Copy the records that begin at the line containing "Select the End" and end at the line containing "Screen dimensions: 699x436 pos(350,282)", swapping "Open" for "Launch" and leaving everything else unchanged.

------------------------

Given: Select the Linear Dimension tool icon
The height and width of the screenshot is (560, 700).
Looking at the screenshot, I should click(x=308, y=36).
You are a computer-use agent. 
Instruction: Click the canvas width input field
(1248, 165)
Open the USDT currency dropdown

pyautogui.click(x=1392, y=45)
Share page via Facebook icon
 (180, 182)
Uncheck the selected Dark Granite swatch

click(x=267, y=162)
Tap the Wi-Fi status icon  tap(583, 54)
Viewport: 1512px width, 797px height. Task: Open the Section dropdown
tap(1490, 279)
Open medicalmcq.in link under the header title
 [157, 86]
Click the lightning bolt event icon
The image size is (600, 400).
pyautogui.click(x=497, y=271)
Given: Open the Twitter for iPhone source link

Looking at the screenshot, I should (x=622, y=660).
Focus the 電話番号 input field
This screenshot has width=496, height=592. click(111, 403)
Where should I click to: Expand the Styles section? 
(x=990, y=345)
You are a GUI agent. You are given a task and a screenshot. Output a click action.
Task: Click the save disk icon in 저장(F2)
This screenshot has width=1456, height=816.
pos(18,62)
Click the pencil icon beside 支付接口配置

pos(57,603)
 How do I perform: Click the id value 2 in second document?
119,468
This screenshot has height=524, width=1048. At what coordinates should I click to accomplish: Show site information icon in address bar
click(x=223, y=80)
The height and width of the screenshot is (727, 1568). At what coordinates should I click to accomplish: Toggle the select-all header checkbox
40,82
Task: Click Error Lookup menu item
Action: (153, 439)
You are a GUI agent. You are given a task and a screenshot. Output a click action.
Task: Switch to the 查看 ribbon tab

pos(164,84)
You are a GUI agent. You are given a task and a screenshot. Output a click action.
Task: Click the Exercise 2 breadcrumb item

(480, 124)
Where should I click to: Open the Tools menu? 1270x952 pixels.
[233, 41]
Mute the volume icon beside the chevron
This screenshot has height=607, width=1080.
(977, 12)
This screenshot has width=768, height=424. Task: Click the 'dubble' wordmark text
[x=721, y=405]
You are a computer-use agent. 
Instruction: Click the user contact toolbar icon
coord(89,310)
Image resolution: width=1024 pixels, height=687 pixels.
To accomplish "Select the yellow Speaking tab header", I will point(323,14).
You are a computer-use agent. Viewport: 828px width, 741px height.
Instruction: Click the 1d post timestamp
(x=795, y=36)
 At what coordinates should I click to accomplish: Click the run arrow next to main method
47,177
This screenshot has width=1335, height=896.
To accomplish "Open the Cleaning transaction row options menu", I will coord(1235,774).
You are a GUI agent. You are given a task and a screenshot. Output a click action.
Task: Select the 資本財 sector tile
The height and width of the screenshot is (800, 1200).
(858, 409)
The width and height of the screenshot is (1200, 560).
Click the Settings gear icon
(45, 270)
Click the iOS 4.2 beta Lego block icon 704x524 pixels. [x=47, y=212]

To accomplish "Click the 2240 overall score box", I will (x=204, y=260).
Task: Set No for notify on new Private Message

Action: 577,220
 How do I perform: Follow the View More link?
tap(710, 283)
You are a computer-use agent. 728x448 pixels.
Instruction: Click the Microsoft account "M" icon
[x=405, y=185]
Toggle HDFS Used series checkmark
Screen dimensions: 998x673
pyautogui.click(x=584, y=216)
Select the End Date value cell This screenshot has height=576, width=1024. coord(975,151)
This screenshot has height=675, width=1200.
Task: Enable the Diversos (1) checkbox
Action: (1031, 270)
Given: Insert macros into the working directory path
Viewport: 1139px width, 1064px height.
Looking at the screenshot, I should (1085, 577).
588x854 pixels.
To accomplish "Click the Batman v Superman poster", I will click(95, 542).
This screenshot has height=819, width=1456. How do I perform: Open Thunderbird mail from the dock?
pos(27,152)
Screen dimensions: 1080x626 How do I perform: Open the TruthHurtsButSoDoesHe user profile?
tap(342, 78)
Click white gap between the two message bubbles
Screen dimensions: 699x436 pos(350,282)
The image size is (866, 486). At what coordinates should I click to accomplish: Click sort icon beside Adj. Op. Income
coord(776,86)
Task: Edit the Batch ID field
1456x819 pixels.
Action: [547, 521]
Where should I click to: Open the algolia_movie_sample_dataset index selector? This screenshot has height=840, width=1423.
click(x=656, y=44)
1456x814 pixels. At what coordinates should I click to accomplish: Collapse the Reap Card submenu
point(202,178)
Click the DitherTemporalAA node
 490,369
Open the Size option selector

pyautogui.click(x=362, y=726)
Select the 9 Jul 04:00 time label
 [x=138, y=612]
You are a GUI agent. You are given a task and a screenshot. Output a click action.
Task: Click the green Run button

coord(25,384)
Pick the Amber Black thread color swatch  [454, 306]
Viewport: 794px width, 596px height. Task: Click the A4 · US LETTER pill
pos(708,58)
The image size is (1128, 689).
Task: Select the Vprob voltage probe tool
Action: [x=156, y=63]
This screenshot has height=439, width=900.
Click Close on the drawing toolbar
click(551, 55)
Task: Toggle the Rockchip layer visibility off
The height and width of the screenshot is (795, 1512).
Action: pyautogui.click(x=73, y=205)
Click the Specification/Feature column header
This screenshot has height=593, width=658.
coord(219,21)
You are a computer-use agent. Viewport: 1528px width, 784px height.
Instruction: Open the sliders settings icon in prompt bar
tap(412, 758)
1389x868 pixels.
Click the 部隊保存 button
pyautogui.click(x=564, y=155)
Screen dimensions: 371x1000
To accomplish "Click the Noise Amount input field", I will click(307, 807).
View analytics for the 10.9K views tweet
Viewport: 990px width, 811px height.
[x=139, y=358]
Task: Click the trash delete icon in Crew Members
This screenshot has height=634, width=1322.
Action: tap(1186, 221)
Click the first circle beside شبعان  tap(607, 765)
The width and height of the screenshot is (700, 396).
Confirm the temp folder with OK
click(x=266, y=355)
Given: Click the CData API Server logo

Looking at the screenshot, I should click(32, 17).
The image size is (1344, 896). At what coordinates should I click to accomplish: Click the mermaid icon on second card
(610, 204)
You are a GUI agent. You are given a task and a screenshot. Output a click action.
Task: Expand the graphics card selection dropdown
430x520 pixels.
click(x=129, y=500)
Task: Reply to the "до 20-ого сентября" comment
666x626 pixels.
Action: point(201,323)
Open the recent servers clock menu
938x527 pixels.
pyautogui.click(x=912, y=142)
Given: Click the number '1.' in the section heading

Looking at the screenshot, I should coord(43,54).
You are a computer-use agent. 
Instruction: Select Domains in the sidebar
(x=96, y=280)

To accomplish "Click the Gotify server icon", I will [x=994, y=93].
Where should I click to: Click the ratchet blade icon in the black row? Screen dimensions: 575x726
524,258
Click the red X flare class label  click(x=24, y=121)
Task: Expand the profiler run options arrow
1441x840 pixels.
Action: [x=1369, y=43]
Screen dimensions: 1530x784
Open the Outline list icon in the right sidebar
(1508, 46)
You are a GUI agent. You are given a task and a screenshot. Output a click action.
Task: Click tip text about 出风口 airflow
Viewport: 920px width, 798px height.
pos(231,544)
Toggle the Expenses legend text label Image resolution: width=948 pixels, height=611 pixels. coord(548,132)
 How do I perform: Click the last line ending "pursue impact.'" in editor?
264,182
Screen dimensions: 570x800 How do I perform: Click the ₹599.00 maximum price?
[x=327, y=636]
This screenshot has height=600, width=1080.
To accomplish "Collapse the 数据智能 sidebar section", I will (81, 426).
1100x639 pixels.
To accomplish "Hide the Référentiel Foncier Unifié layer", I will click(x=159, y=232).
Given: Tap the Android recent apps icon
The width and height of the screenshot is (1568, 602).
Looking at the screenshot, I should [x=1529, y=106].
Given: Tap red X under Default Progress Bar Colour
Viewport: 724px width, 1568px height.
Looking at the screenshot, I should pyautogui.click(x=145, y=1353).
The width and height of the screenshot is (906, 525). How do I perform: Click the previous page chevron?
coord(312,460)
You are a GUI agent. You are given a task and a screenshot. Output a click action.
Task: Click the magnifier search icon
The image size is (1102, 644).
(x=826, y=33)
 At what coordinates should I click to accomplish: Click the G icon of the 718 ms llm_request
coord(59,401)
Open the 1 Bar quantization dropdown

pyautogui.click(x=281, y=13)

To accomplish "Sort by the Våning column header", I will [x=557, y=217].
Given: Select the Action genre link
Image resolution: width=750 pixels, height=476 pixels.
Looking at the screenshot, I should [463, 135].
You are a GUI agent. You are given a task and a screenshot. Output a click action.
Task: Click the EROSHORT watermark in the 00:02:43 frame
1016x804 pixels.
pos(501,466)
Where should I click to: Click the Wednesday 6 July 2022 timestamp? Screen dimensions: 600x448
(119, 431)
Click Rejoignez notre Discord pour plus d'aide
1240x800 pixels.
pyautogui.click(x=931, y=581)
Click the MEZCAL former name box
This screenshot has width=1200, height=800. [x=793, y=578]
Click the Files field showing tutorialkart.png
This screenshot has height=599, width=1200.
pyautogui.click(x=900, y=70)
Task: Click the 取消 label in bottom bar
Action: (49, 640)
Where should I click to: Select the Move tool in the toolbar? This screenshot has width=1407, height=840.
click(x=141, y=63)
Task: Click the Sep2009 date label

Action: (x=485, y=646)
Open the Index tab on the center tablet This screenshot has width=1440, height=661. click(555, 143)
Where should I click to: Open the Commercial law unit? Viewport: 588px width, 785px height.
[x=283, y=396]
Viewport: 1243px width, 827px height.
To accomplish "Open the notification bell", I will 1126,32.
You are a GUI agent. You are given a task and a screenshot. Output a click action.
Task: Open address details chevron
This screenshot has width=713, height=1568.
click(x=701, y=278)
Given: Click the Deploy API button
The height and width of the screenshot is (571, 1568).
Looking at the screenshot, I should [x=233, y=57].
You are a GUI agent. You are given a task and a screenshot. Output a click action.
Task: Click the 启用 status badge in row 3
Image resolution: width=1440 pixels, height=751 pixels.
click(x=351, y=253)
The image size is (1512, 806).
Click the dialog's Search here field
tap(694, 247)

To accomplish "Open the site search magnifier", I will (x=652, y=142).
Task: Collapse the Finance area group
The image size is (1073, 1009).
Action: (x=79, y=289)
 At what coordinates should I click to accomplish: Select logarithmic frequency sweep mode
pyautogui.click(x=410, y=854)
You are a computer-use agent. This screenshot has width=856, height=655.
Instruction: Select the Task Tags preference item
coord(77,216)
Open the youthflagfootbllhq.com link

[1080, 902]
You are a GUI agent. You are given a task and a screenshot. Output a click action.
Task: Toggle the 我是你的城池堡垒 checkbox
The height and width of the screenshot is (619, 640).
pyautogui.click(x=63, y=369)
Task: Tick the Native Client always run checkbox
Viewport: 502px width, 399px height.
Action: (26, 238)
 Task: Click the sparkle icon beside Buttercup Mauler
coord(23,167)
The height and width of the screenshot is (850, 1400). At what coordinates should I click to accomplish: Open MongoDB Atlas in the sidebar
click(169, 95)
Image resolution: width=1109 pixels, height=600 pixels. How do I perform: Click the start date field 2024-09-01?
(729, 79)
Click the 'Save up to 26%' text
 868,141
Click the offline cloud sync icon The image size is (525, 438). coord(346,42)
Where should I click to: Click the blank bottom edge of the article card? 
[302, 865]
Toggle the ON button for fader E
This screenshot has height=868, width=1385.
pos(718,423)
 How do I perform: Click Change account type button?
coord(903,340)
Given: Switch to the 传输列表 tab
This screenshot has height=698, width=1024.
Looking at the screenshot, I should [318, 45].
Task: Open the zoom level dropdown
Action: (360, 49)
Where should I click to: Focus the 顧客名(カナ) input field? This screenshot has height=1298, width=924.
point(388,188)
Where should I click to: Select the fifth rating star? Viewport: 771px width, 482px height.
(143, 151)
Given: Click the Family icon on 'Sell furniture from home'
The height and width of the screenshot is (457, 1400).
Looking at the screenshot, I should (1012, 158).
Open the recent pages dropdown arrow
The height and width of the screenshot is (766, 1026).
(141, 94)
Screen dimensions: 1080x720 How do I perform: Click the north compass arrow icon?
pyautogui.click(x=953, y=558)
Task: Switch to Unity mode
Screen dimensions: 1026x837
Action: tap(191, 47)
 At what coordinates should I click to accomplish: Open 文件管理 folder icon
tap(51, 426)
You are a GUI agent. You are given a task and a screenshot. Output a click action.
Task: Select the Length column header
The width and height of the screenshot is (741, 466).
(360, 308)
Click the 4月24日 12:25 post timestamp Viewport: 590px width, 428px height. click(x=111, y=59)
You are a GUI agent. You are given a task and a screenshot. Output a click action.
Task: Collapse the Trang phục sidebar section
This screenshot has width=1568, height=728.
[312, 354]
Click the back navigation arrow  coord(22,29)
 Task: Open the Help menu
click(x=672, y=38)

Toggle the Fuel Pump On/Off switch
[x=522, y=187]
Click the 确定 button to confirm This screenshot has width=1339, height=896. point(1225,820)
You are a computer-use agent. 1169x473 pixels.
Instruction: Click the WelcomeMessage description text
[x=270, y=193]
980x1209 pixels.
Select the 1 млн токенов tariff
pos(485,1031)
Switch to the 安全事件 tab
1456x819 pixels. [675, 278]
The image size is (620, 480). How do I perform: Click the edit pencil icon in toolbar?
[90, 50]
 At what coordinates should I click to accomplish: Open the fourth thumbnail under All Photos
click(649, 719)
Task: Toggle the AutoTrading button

------------------------

_Result of the task_:
Select the End Date value cell This screenshot has height=576, width=1024. coord(975,151)
This screenshot has height=675, width=1200.
Task: Enable the Diversos (1) checkbox
Action: (1031, 270)
Given: Insert macros into the working directory path
Viewport: 1139px width, 1064px height.
Looking at the screenshot, I should (1085, 577).
588x854 pixels.
To accomplish "Click the Batman v Superman poster", I will click(95, 542).
This screenshot has height=819, width=1456. How do I perform: Launch Thunderbird mail from the dock?
pos(27,152)
Screen dimensions: 1080x626 How do I perform: Launch the TruthHurtsButSoDoesHe user profile?
tap(342, 78)
Click white gap between the two message bubbles
Screen dimensions: 699x436 pos(350,282)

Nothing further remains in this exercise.